- [ACTIVITY]: Leaving nothing out, print each line of the material exactly.

- [MATERIAL SUPPLIED]:

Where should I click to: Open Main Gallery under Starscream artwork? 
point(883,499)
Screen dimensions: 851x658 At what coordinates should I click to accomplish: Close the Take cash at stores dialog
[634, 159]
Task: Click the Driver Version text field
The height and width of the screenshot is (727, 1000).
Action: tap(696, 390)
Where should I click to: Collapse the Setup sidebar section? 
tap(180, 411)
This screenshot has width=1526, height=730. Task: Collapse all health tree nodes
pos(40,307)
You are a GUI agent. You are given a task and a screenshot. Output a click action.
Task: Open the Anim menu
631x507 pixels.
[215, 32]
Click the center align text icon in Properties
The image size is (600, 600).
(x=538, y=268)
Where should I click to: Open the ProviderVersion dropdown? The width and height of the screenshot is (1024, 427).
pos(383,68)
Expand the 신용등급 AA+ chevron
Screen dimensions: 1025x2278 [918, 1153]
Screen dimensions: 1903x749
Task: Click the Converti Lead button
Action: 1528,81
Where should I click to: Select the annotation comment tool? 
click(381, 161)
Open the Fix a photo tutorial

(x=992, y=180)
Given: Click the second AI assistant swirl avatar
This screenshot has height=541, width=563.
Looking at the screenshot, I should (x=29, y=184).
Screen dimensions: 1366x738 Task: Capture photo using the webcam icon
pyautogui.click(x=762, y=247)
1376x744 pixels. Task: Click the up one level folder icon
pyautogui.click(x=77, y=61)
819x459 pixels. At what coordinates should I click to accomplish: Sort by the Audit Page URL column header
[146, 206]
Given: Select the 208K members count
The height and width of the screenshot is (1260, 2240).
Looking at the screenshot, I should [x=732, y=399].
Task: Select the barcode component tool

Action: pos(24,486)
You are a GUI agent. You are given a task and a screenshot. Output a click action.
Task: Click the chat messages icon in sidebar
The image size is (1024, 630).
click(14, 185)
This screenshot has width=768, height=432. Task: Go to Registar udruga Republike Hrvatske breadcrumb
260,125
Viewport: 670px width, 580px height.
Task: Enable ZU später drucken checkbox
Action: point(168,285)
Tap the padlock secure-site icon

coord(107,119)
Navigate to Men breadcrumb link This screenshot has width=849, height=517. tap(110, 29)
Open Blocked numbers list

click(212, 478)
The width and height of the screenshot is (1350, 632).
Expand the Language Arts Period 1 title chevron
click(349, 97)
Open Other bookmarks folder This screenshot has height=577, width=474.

- [TASK OUTPUT]:
Where should I click to: Open Main Gallery under Starscream artwork? 
point(883,499)
Screen dimensions: 851x658 At what coordinates should I click to accomplish: Close the Take cash at stores dialog
[634, 159]
Task: Click the Driver Version text field
The height and width of the screenshot is (727, 1000).
Action: tap(696, 390)
Where should I click to: Collapse the Setup sidebar section? 
tap(180, 411)
This screenshot has width=1526, height=730. Task: Collapse all health tree nodes
pos(40,307)
You are a GUI agent. You are given a task and a screenshot. Output a click action.
Task: Open the Anim menu
631x507 pixels.
[215, 32]
Click the center align text icon in Properties
The image size is (600, 600).
(x=538, y=268)
Where should I click to: Open the ProviderVersion dropdown? The width and height of the screenshot is (1024, 427).
pos(383,68)
Expand the 신용등급 AA+ chevron
Screen dimensions: 1025x2278 [918, 1153]
Screen dimensions: 1903x749
Task: Click the Converti Lead button
Action: 1528,81
Where should I click to: Select the annotation comment tool? 
click(381, 161)
Open the Fix a photo tutorial

(x=992, y=180)
Given: Click the second AI assistant swirl avatar
This screenshot has height=541, width=563.
Looking at the screenshot, I should (x=29, y=184).
Screen dimensions: 1366x738 Task: Capture photo using the webcam icon
pyautogui.click(x=762, y=247)
1376x744 pixels. Task: Click the up one level folder icon
pyautogui.click(x=77, y=61)
819x459 pixels. At what coordinates should I click to accomplish: Sort by the Audit Page URL column header
[146, 206]
Given: Select the 208K members count
The height and width of the screenshot is (1260, 2240).
Looking at the screenshot, I should [x=732, y=399].
Task: Select the barcode component tool

Action: pos(24,486)
You are a GUI agent. You are given a task and a screenshot. Output a click action.
Task: Click the chat messages icon in sidebar
The image size is (1024, 630).
click(14, 185)
This screenshot has width=768, height=432. Task: Go to Registar udruga Republike Hrvatske breadcrumb
260,125
Viewport: 670px width, 580px height.
Task: Enable ZU später drucken checkbox
Action: point(168,285)
Tap the padlock secure-site icon

coord(107,119)
Navigate to Men breadcrumb link This screenshot has width=849, height=517. tap(110, 29)
Open Blocked numbers list

click(212, 478)
The width and height of the screenshot is (1350, 632).
Expand the Language Arts Period 1 title chevron
click(349, 97)
Open Other bookmarks folder This screenshot has height=577, width=474.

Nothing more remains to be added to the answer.